In our Wiki it is mentioned that over time DMT N-oxide forms naturally from DMT FB over time because of exposure to air.

However, What direct evidence is there for this? Sorry if it is out there and I can't find it. The only hard evidence I can find of oxide formation so far is from metabolism or chemical treatment (e.g. peroxide).

Could there be a confusion here with DMT polymerization over time (NOT oxidation)? In this thread from benzyme polymerization of free base is discussed. Benzyme showed how it can be undone with TASA and Jees showed that it can be also be undone with an acidic water treatment.

We have an entry in our Wiki to convert N-oxide into DMT FB. Could that instead really be about de-polymerizing with an acid step? If so the zinc would not be required to go from goo to xtals.

Practical detail: there was betterment in 1 experiment (like 50% orange goo -> crystals) in a process where {redissolving in acetic acid} was a part of a zink reduction.

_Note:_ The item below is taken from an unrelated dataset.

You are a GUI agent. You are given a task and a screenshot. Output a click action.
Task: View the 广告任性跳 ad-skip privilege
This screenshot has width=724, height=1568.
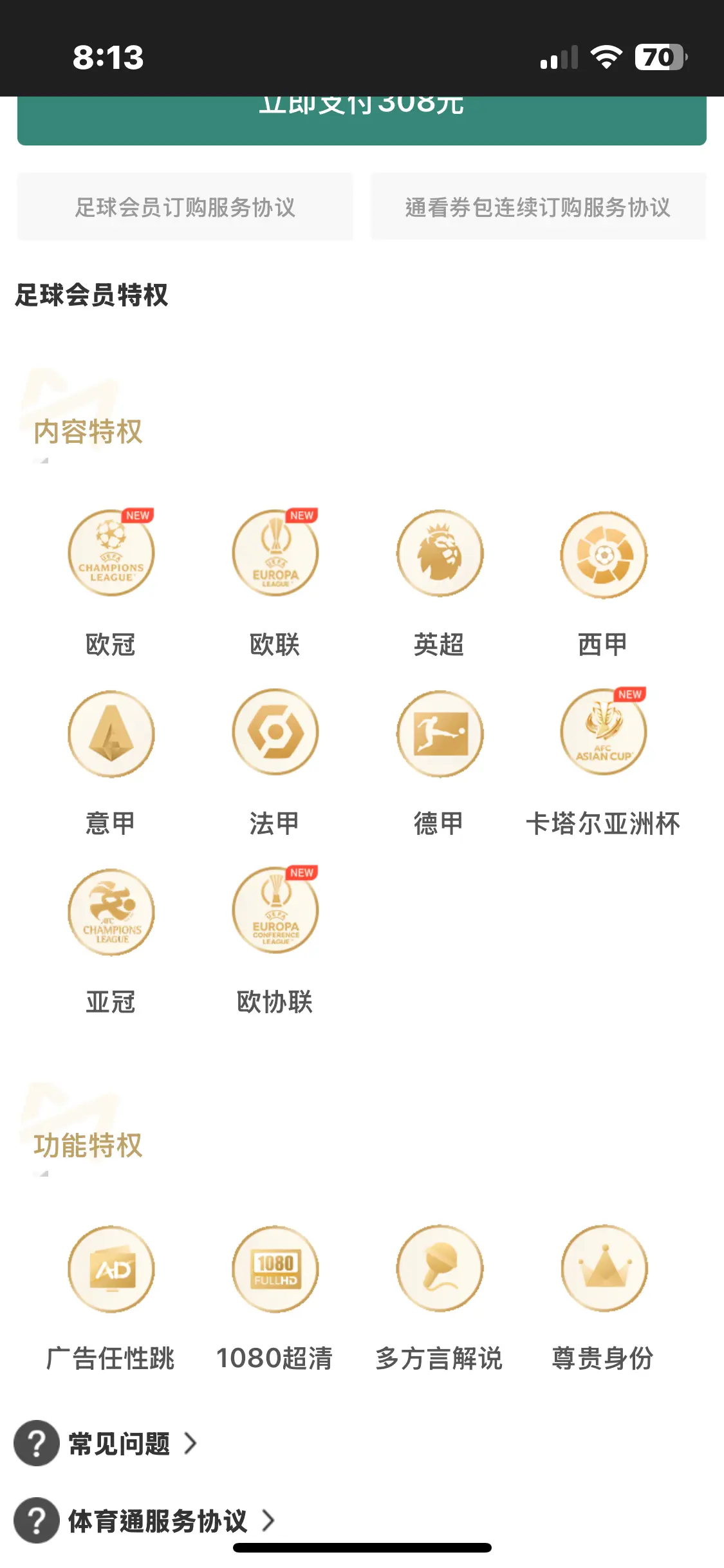pyautogui.click(x=111, y=1268)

Tests are needed for asserting a claims about the role of redissolving on it's own without the zink stuff.

This is exactly what you did with the vitC + citric acid in post #24, instead of my vinegar try, and clearly had better result than my 50%.

I also think there is no relevant transformation N -> N-Oxide at regular conditions. It only forms in contact with O2-radicals and these occur quite to a lesser extent if no UV-rays are present. This means in no direct sun that reaction should be slowed down super much and in dark enclosed cavities there seems to be no transformation for years?

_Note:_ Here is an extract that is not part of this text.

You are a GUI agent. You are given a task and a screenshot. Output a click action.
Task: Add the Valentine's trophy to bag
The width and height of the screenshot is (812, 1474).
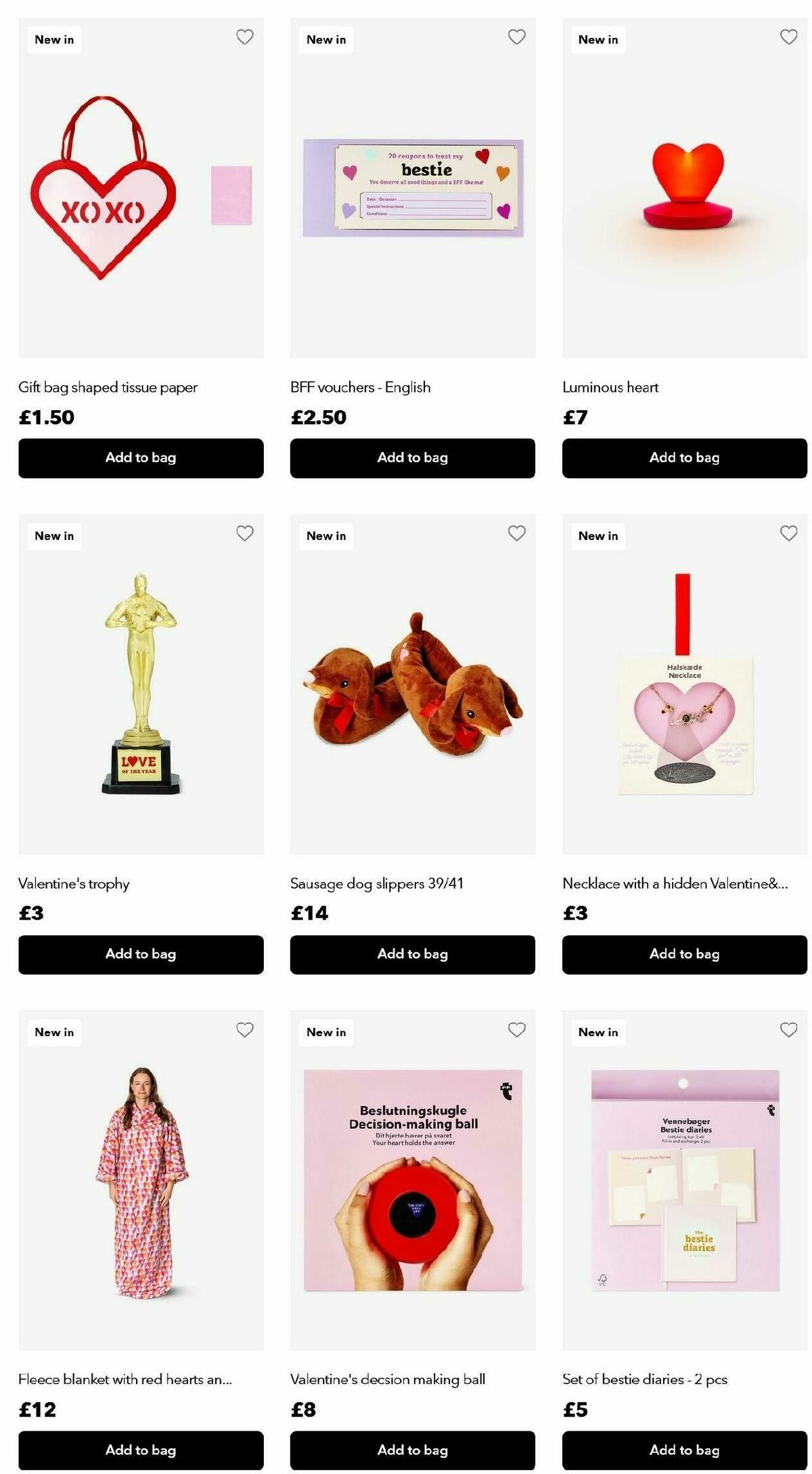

So you would really have to force it by placing your goodies in direct sun, otherwise there seems to be no reaction?

Thanks Jees. To clarify those experiments:

With post #3 and #4, you discovered that doing several acid/base treatments "de-polymerized' the goo to the point of making 23% of it xtals (a very important observation). With a later zinc + acid + stirrer (post #15) you found 50% "depolymerization". We don't know if the difference is because the zinc helped de-polymerize DMT or if it was simply because of the action of acetic acid breaking up the polymer slowly over time with a stirrer. However based on what I tested inspired by your finding of goo -> xtals, zinc is not neeccesary since a good conversion happened with acids + stirring and no zinc. As you say, we still really don't know if zinc would speed depolymerization up or not, but I guess it does not matter - I could be wrong that's just a guess on my part. Also, it looks like Benzyme had some success with tartaric acid (no zinc) in post #15.

If yields are better without zinc, it's even possible that zinc reduction stabilizes the polymer!

Is there anyone out there who can do something like solid-state NMR on a sample of goo? What other analytical technique would be most informative about the bonding state in the DMT goo?

Apparently indole aggregates can change luminescence. The more aggregation, the longer the wavelength (at least in the attached example, which I'm not sure would apply to DMT).

So when converting orange goo (aggregated DMT candidate) to crystals (less aggregated DMT candidate) using acid water (example), monitoring progress with a UV light may be interesting: orange goo may be red/green under UV right after dissolving in acid, and change towards blue or UV transparent while being "de-polymerized" by the acid over time.

For testing purposes, I think one can get the orange goo back from xtals using a concentrated basing step with high ionic strength + time. Heated naphtha seems to be needed to pick up the polymerized DMT which will crash as orange oil before xtals when cooling.